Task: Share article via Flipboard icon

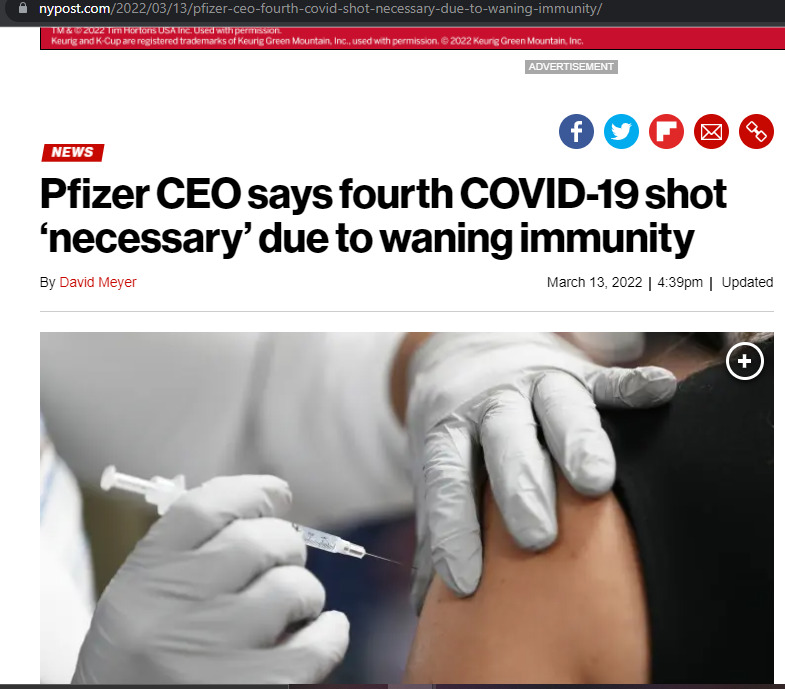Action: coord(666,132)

==========

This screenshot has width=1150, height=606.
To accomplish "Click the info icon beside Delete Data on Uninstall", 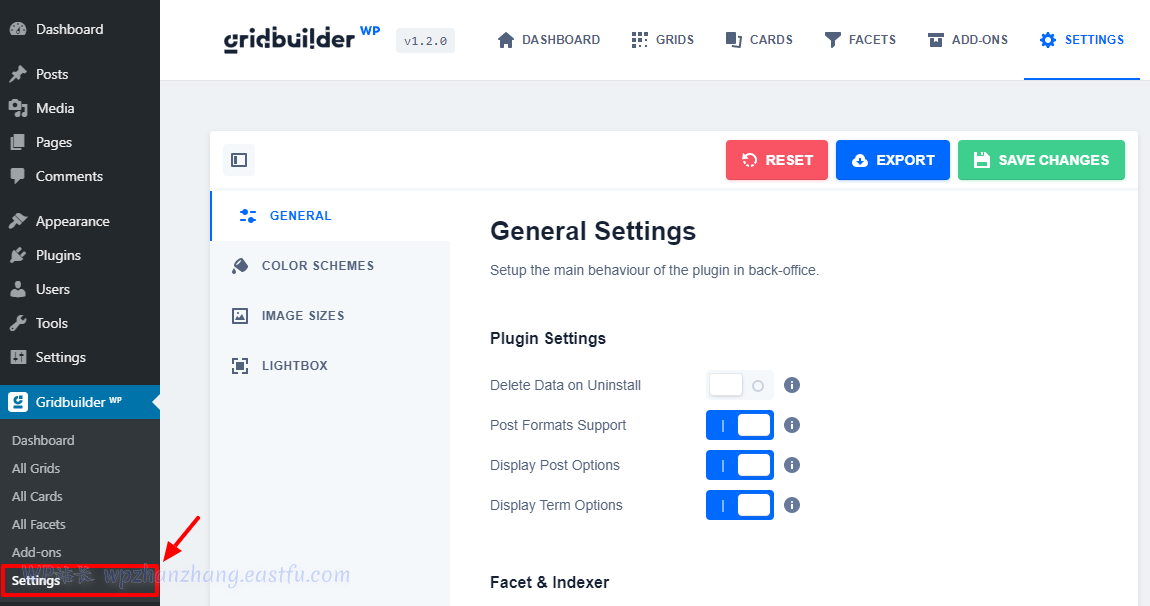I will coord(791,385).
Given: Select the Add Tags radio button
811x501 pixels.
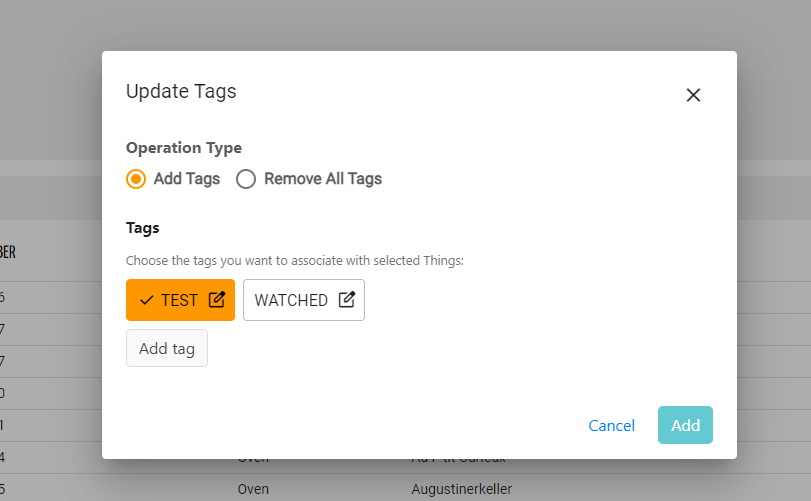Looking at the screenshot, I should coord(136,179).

==========

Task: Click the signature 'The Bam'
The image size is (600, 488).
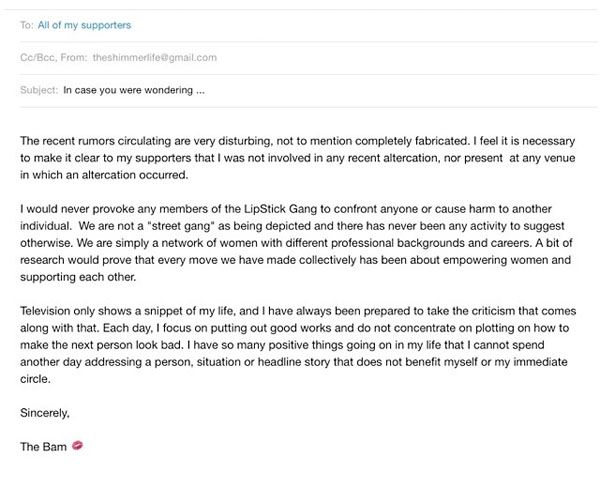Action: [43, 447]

==========

Rewrite everything from the line containing "Task: Click the signature 'The Bam'" down to the line containing "Action: [43, 447]", requests included, raising every number in the answer coordinates by 135. Leave the pictures out.

• **Solution**:
Task: Click the signature 'The Bam'
The image size is (600, 488).
Action: [178, 582]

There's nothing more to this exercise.